“As with the Byromania, the Byrophobia was the result of the sheer gravitational weight of a fame that had the power to distort everything around it.” Andrew McConnell Stott writes about Lord Byron’s celebrity in Lapham’s Quarterly.
“After scanning across this listing while doing cursory research for something else, I instantly became obsessed with the idea of the zebra skin in the library. What, exactly, did it look like? How was it stored amongst his papers? Why had he owned it? What was it doing in the special collections of an academic library?” On looking through the archives of William Gaddis.

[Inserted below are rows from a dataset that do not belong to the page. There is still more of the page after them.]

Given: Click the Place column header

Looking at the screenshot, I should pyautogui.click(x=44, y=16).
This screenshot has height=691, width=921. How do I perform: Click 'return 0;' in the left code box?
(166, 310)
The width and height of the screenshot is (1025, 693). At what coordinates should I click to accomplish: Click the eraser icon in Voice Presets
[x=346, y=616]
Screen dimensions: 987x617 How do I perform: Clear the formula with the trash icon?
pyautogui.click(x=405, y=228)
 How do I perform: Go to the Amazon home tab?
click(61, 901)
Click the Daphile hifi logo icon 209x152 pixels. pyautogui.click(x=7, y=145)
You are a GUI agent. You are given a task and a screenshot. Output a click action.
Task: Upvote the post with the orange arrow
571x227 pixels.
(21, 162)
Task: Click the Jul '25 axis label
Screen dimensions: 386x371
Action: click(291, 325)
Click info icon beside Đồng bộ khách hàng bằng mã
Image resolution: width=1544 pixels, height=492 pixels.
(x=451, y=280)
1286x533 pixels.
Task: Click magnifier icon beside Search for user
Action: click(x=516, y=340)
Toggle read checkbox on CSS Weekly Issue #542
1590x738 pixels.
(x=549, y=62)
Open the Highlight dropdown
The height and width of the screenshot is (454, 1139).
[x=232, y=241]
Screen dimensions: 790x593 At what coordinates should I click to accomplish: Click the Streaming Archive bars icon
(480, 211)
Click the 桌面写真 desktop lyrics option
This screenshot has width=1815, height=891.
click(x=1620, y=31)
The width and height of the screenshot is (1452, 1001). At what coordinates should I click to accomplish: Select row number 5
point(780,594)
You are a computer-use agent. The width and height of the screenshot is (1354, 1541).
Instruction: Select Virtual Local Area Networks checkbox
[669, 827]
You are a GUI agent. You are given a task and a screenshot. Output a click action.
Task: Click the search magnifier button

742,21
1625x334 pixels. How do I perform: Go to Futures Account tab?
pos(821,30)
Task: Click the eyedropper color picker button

“Always practice basic online etiquette, or ‘netiquette.’ Consider including emoticons to help add personality to your message and set the right tone. Also, be sure to stay on topic in a conversation and avoid writing in all caps, which is the online equivalent to shouting.” The Amazon Author Insights blog (full disclosure: Amazon helps us keep the lights on around here!) has a list of guidelines for authors looking to engage with their fans (and critics) on Goodreads. More recommended reading: our own Emily St. John Mandel on how to respond to your critics.
With college football season officially upon us, I’d like to take some time to recommend some books and articles on the subject of my favorite game. For starters, check out Nick Ripatrazone’s Millions piece about Don DeLillo, sports scandals, and growing up with the game. Next, Taylor Branch’s quintessential ebook on the NCAA’s cartel-like stranglehold on the sport deserves a read from anybody who’s ever participated in or watched college athletics of any kind. (You can get a good idea of the book from his Atlantic piece, too.) And lastly, I recommend checking out John U. Bacon’s latest book, Fourth and Long, which examines how “money, influence and power haunt the league.” (You may recall Bacon’s name from when I reviewed his earlier book on college football last year.)